Vegazete'nin haberine göre, TMMOB İnşaat Mühendisleri Odası Manisa Şubesi Yönetim Kurulu Başkanı Dilek Yeltin, Kahramanmaraş’taki depremle ilgili yaptığı açıklamada, bölgede yıkılan binaların güvensizliğine dikkat çekerek, sağlıklı binalar için bilimsel önerilerde bulundu.

ETKİN DEĞİŞİKLİĞE GİDİLMEDİKÇE AYNI ŞEYLER YAŞANIR

Yeltin, “Kahramanmaraş’ın Pazarcık ilçesinde 6 Şubat tarihinde  7.7 büyüklüğünde bir deprem meydana gelmiştir. Başta deprem bölgesinde yaşayanlar olmak üzere tüm yurttaşlarımıza geçmiş olsun diyoruz. Yaşamını yitiren yurttaşlarımızın yakınlarına başsağlığı, yaralananlara acil şifalar diliyoruz. Enkaz altında kalan yurttaşlarımızın en kısa sürede kurtarılmasını ümit ediyoruz. Deprem riski tüm Türkiye’ de mevcut. O yüzden orada veya burada deprem olur mu diye değil nerede olursa olsun biz bundan sağ çıkabilir miyiz sorusunun cevabı ana stratejimiz olmalıdır. Yapı üretiminde geleneksel yöntemleri gözden geçirmeliyiz. Yapıların güvenliğinin ancak İnşaat Mühendislerince sağlanabileceği, bu alandaki bilgisiz ve öngörüsüzce yaklaşımın sonuçlarını yaşadığımızı, etkin bir değişikliğe gidilmedikçe aynı şeyleri yaşamaya devam edeceğiz” dedi.

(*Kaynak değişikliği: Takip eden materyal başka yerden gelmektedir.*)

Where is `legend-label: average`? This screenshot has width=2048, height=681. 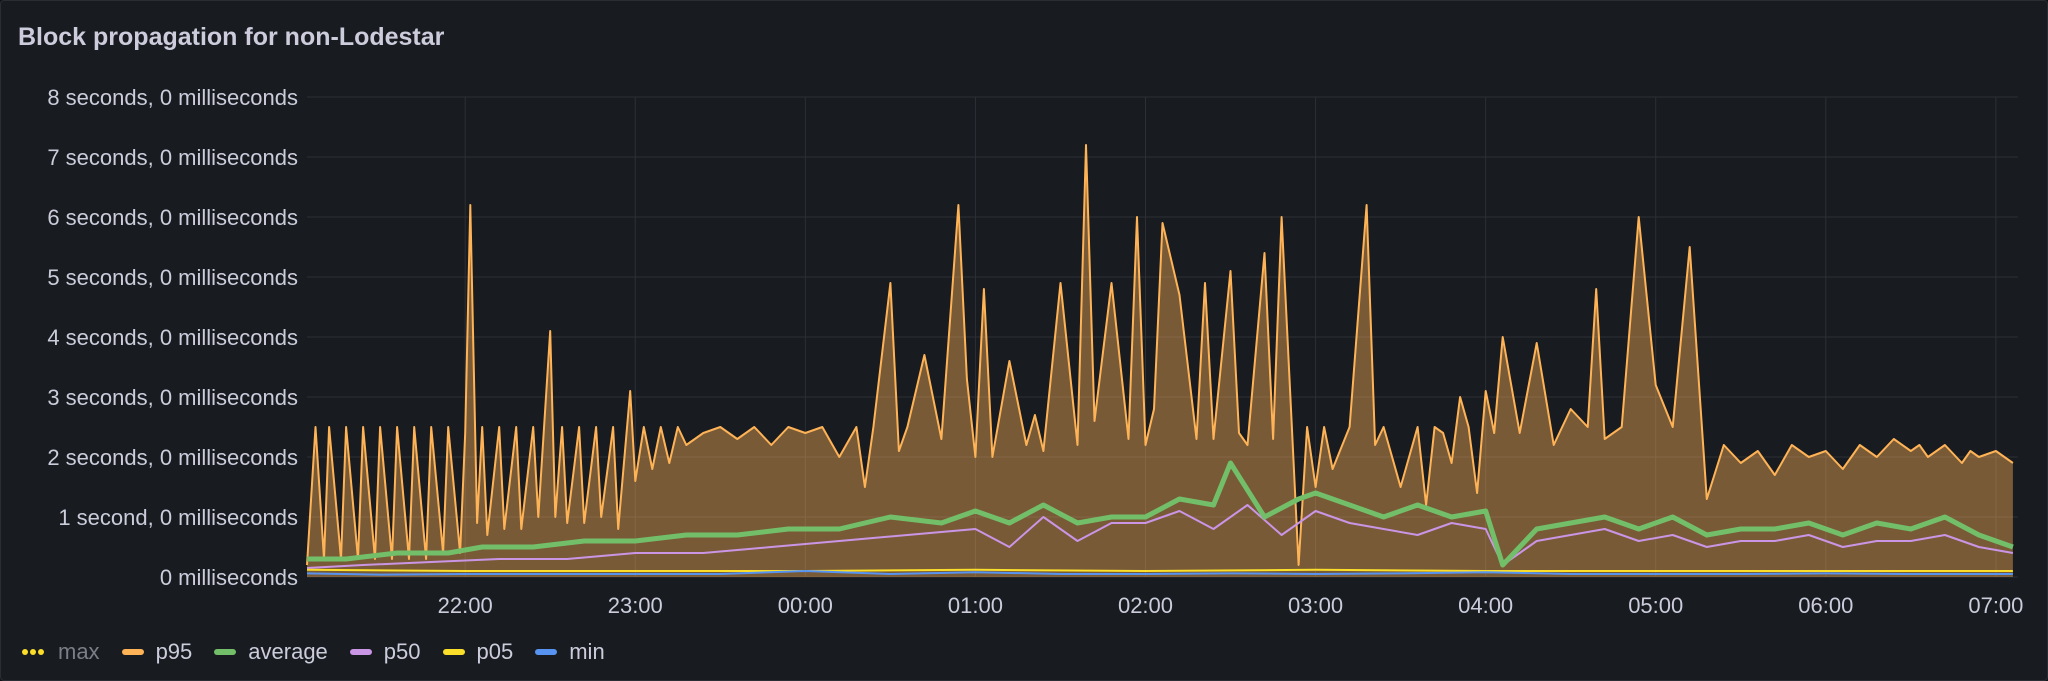 legend-label: average is located at coordinates (288, 652).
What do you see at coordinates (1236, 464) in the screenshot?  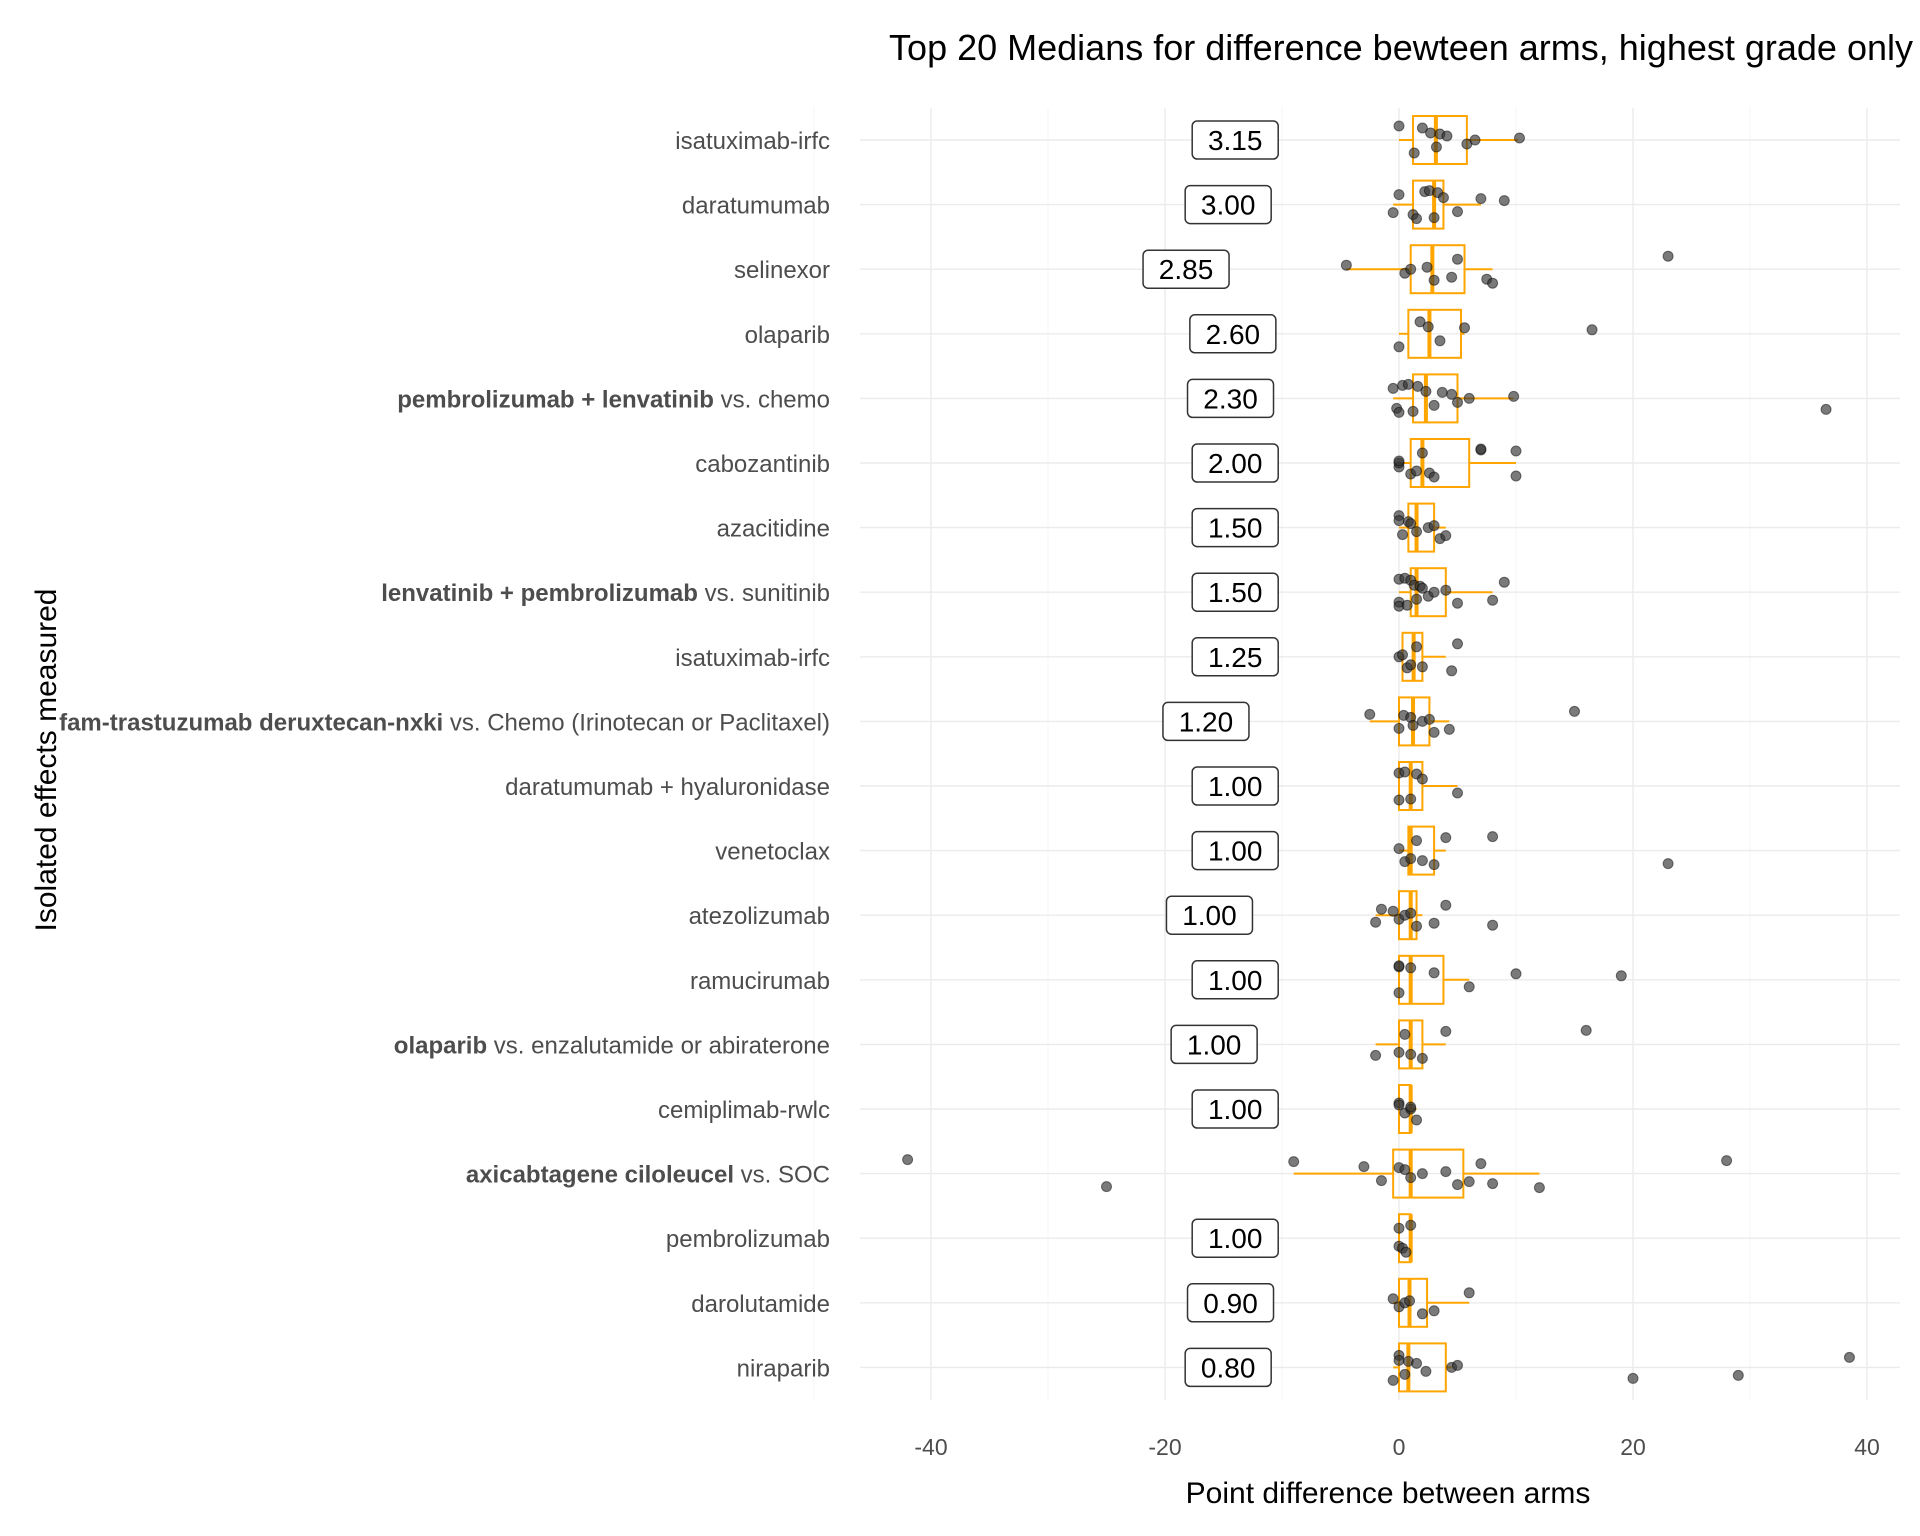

“BİR ÜLKE POLİTİKASI OLARAK ELE ALINMALI”

Yeltin, “Mevcut yapı stokunun güvenli olmadığı; mühendislik hizmeti almamış, malzemesi yetersiz, işçilik hataları olan bu binaların; İlgili Belediyeler, Odamız, Üniversite ve Çevre Şehircilik ve İklim Değişikliği Müdürlüğü ile ortak çalışmalar yaparak detaylı bir şekilde incelenmesi gerekmekte ve ivedi olarak yapılar güçlendirilmelidir. İnşaat Mühendisinin ne iş yaptığını, sorumluluğunun ne kapsamda olduğunu, sorumsuzluğunun ya da ekonomik koşullar sebebiyle boyun eğdiği durumların sonuçlarının neler olduğu konusunda artık yöneticilerin bilgi sahibi olması, bunun bir ülke politikası olarak ele alınması gerektiğidir. Gerek özel sektörde gerek kamu alanında mühendisliğin öneminin binlerce insan vefat etmesine rağmen hala anlaşılamadığı gerçektir. Bu yaklaşım çerçevesinde inşaat mühendislerinin denetledikleri proje ve şantiyeler için kamu ya da özel yöneticileri de dahil kimsenin baskısı altında çalışmak zorunda olmayacağı çalışma şartlarının belirlenmelidir. Devletin övündüğü projelerin altında sorumluluğu bulunan mühendislerin ne şartlarda çalıştığı belirlenmelidir. Niteliksiz eğitim veren İnşaat Mühendisliği Fakülteleri kapatılmalı, 1 yıllık fark eğitimleri ile İnşaat Mühendisi olunmasının önüne geçilmeli, İnşaat Mühendisliği bölümüne baraj konulmalıdır. Projeler yetkinlikleri belgelenmiş kişilerce yapılmalı, mevcut mühendislerin bilgi seviyelerinin arttırılması için zorunlu eğitimlere tabi tutulmalı, sınavlara tabi tutulmalıdır.  Toplumun kullandığı binalar devletçe akredite edilmiş çoklu uzmanların onayına tabi olmalı (geoteknik, betonarme, çelik gibi özelliklerine göre) Şantiye mühendisleri denetledikleri kişilerden maaş almamalı, devlet himayesinde görevlendirilmelidir. Her şantiyeye bir şantiye şefi görevlendirilmelidir.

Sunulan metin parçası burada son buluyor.